● Dataset records
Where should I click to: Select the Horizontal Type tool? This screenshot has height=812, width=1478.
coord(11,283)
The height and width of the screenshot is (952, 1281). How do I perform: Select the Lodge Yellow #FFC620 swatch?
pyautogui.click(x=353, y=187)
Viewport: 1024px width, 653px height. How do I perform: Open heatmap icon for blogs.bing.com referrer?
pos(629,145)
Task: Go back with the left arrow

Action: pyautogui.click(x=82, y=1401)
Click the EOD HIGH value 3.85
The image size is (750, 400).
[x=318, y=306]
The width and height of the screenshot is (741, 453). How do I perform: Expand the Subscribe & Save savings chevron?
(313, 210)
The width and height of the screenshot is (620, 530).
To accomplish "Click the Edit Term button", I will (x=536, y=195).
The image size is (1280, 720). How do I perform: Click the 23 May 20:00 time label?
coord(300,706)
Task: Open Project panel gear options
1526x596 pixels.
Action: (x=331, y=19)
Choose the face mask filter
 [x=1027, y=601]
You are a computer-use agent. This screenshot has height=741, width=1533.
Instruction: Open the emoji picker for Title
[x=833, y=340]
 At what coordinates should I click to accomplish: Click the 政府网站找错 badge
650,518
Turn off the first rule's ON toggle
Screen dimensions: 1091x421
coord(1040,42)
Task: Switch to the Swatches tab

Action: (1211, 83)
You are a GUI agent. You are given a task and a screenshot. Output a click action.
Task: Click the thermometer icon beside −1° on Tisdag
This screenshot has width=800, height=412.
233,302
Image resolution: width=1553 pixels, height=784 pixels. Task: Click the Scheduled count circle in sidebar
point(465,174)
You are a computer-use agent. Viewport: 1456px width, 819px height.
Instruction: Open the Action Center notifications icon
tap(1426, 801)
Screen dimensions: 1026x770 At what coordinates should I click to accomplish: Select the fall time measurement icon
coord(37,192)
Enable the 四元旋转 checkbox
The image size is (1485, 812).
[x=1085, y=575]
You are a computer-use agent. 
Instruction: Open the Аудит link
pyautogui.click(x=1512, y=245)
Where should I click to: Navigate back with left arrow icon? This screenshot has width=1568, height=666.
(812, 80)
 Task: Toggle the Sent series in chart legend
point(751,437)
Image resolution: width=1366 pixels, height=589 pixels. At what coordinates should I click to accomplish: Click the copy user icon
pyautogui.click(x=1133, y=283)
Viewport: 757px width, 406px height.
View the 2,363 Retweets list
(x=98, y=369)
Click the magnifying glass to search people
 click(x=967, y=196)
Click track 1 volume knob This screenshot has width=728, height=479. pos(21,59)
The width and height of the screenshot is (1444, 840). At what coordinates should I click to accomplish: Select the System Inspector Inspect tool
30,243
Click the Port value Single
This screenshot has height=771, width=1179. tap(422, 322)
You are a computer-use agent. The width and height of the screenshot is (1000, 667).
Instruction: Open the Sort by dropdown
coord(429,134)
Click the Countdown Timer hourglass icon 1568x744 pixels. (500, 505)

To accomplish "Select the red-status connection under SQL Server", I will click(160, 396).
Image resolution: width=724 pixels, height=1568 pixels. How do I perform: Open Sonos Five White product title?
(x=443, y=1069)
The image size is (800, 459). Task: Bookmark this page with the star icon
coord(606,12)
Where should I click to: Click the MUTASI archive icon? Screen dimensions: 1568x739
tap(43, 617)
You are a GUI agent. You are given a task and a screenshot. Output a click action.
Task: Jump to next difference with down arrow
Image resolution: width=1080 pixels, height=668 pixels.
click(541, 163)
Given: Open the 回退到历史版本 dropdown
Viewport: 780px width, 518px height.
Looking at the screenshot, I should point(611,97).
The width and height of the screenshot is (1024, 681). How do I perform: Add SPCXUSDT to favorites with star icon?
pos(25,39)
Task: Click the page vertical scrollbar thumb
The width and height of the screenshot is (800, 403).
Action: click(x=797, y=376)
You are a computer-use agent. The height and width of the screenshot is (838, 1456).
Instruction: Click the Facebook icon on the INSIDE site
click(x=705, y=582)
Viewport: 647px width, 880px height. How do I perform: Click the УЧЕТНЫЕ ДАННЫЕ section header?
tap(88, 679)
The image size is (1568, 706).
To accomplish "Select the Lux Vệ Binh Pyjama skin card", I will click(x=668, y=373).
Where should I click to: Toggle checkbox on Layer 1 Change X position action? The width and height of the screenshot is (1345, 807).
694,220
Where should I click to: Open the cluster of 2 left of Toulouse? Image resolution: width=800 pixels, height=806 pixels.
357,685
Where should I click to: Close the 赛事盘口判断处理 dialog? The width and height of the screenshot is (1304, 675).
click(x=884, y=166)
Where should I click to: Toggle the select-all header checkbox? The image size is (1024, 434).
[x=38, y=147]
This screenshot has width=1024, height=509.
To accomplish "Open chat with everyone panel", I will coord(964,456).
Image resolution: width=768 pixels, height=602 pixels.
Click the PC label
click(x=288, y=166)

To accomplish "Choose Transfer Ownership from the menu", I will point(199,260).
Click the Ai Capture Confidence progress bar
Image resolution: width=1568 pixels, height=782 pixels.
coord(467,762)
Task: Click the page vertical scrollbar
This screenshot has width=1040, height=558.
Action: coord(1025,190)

● Task statement
Collect every line above that contains the word "star" and copy each one out.

● Worked solution
The image size is (800, 459). Task: Bookmark this page with the star icon
The width and height of the screenshot is (1024, 681). How do I perform: Add SPCXUSDT to favorites with star icon?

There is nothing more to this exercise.